MAXWELL: No more excuses for misbehaving children

3/5/2003 – Printed in the EDITORIAL section of The St Petersburg Times Newspaper

Two pots of flowers rest on the ground beneath a badly damaged tree on 54th Avenue S. near Seventh Street. Tire tracks, rutted deeply in the lawn, end at the tree. A pile of branches pruned from the tree lies near the curb.

This place is where three African-American children _ Dortez Bizzell, 14, Rashad Golden, 14, and Candice Jennerich, 15 _ died in a stolen 2001 Neon at about 5 a.m. Monday.

According to the St. Petersburg Times, two police officers had been investigating complaints about people trying to break into cars in the parking lots of the Queensmark Apartments on 54th Avenue S. One of the officers saw the red Neon exit the apartment complex and speed away on 54th Avenue.

The officer turned on his flashing lights but turned them off and declined to give chase after the Neon ran a traffic light and raced toward Dr. Martin Luther King Jr. Street.

Moments later, Dortez, Rashad and Candice were dead.

Although I do not live near the scene, I drove there because I wanted to see where three more of our young had been lost to individual thoughtlessness and community failure. I went there because I am a black man, a father, a grandfather, a son, a brother, an uncle. I went there because I am a teacher. I went there because I am angry. And I went there because, as a writer, I have a forum from which to voice what I consider to be a few truths about my fellow African-Americans and me and our responsibilities to our children.

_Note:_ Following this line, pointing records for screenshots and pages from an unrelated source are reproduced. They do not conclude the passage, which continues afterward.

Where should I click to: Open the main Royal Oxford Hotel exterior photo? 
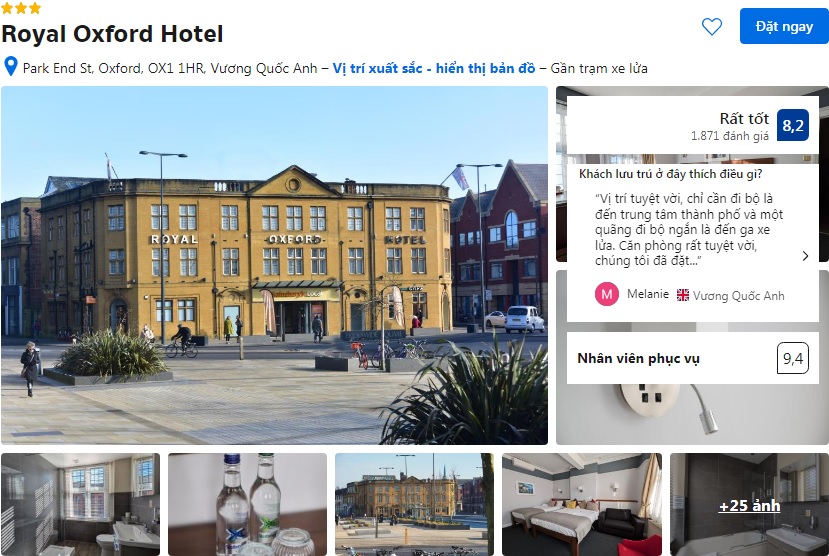pos(274,265)
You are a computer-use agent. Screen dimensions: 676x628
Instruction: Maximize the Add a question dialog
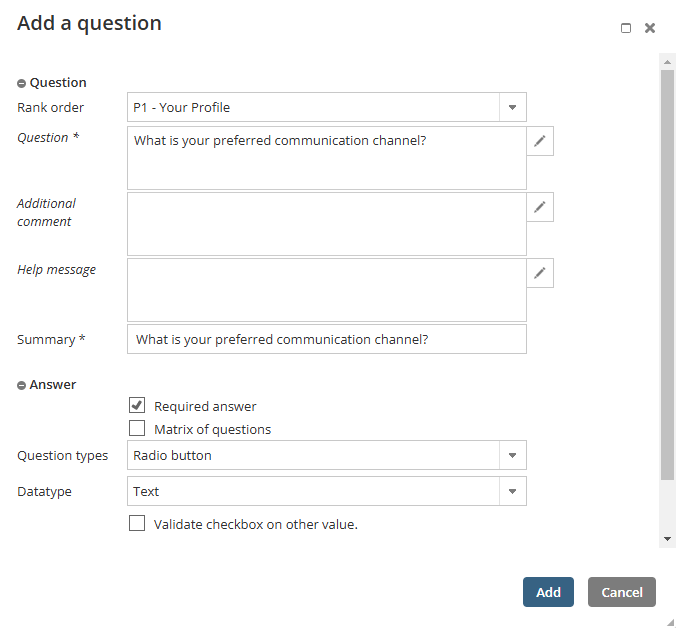coord(626,28)
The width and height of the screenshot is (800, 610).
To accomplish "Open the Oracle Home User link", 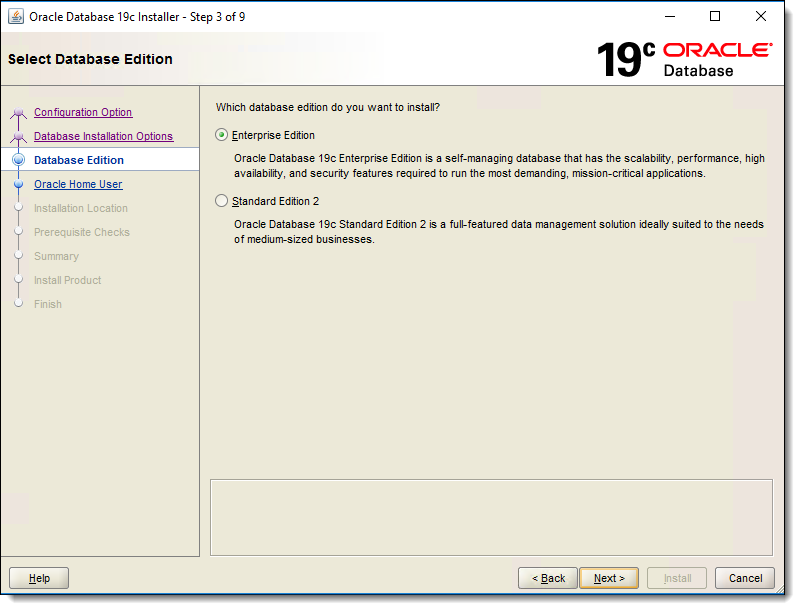I will pyautogui.click(x=78, y=184).
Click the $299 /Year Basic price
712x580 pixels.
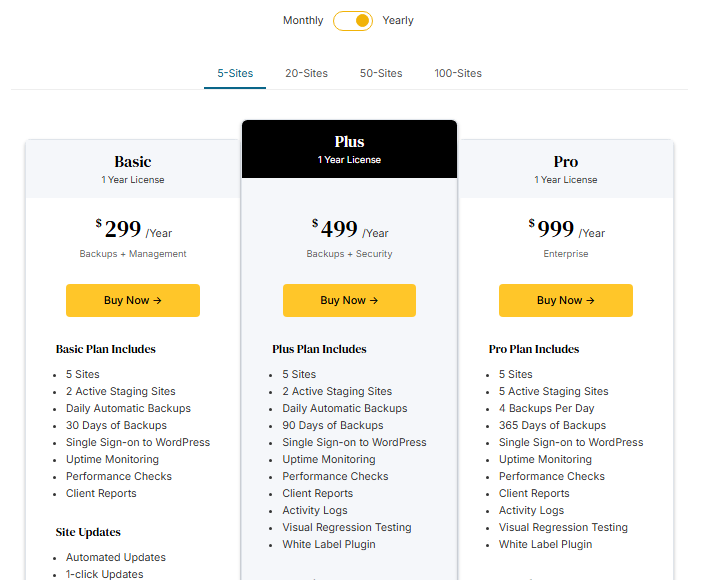[x=133, y=230]
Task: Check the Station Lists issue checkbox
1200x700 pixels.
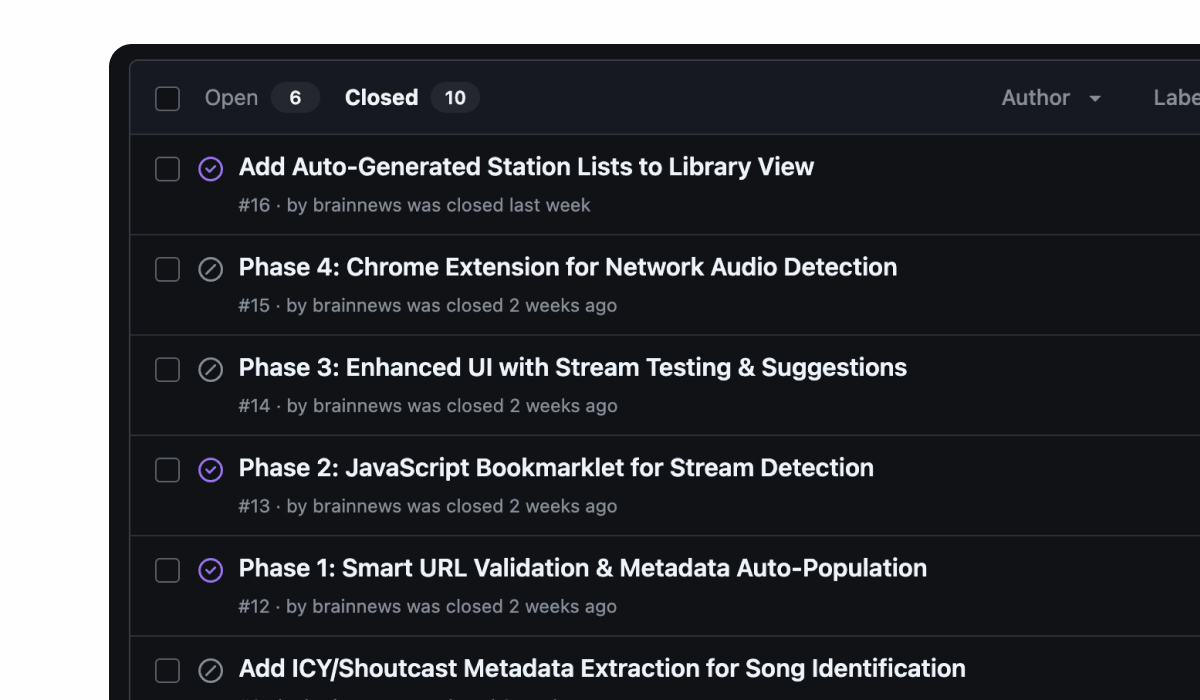Action: pos(167,168)
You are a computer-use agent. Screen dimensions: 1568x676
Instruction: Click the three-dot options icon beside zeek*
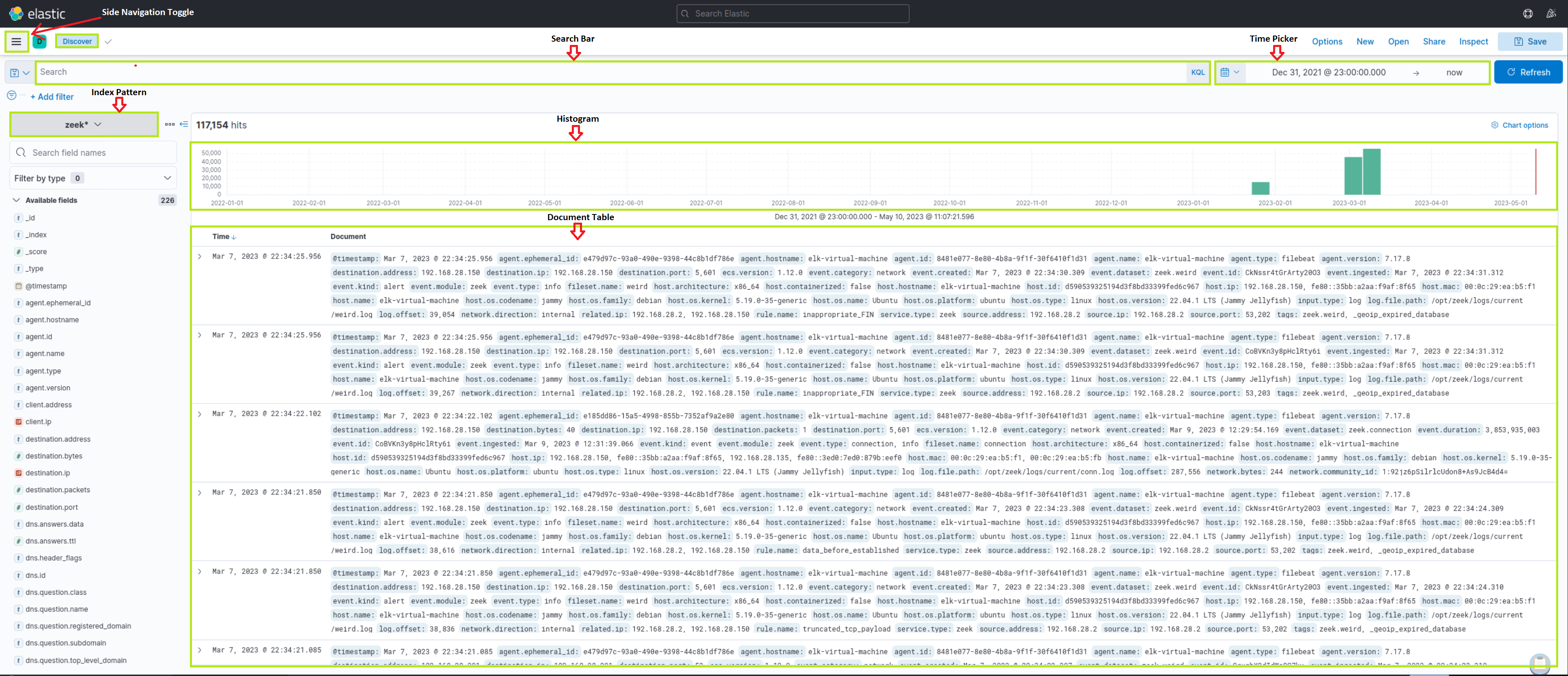tap(170, 124)
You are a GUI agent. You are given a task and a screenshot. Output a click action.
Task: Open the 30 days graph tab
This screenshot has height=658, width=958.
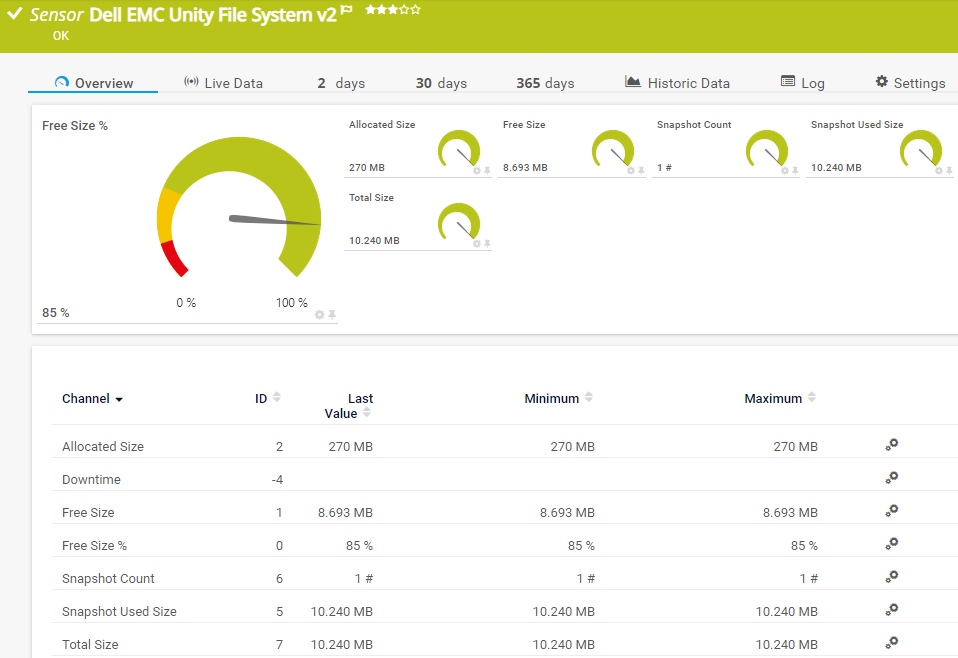(x=441, y=83)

Why were these kids out on Sunday after midnight? Didn’t they have classes early the next morning? Didn’t they need to sleep, to rest for the next day’s rigors at school? Didn’t they worry that their parents would be angry at their being out so late? Didn’t they worry about getting into trouble with the police?

Naive questions? I do not think so. These are normal questions that normal people ask about children. But something is profoundly wrong in black culture because, for too many black adults, my questions are naive. In far too many instances, adulthood and childhood have been turned on their heads.

The question in many homes today is: Who is raising whom? I do not have the percentage, but I know that a high number of black households are headed by single women who did not finish high school, who have no viable job skills, who have drug or alcohol addictions or both, who themselves were reared in single-parent or abusive homes. In too many instances also, rootless, abusive men come and go.

All too often, the children are rearing themselves. If they do not make the rules, they pick and choose which rules to follow. I am always shocked to see scores of black schoolchildren on some of St. Petersburg’s toughest streets after midnight.

I have met many black parents who are afraid to discipline their children. I do not know when we turned the corner, but many black children have no limits on what they can do. And the days are gone when a stranger would dare tell a Dortez that he should not steal a car.

I recently asked a black boy, as politely as I could, to move his bicycle out of the doorway of a convenience store so that customers could enter and exit. He said: “F— you, old m—–f—–.” He then stood up in my face, his posture daring me to make a move. I did make a move: I got into my Blazer and went to another store.

Earlier, I said that I am angry. I am angry that we black people continue to defend the indefensible. At least two of the parents of the dead children are questioning police procedure. According to all reports, the police followed proper chase procedure, and their action had nothing to do with the fatal crash.

Even if the police had chased the Neon, they had nothing to do with these kids being out in the early morning driving a stolen car.

Blacks need to start placing blame for our children’s behavior and the consequences of that behavior where they belong: squarely on our own shoulders. When I do not demand that my child is at home on Sunday night, I cannot blame anyone else for my failures and my child’s misdeeds.

I am angry that black parents almost always side with their children in disputes with other adults, especially in our schools. Too many children are taught that only they and their families are right. I am angry that radical black groups and individuals are apologists for black children who misbehave.

I am angry that many blacks will be angry at this column. I am angry that we are losing a generation of young blacks to violence, drugs, various other criminal activity and low-academic achievement. No more excuses. We are losing our children.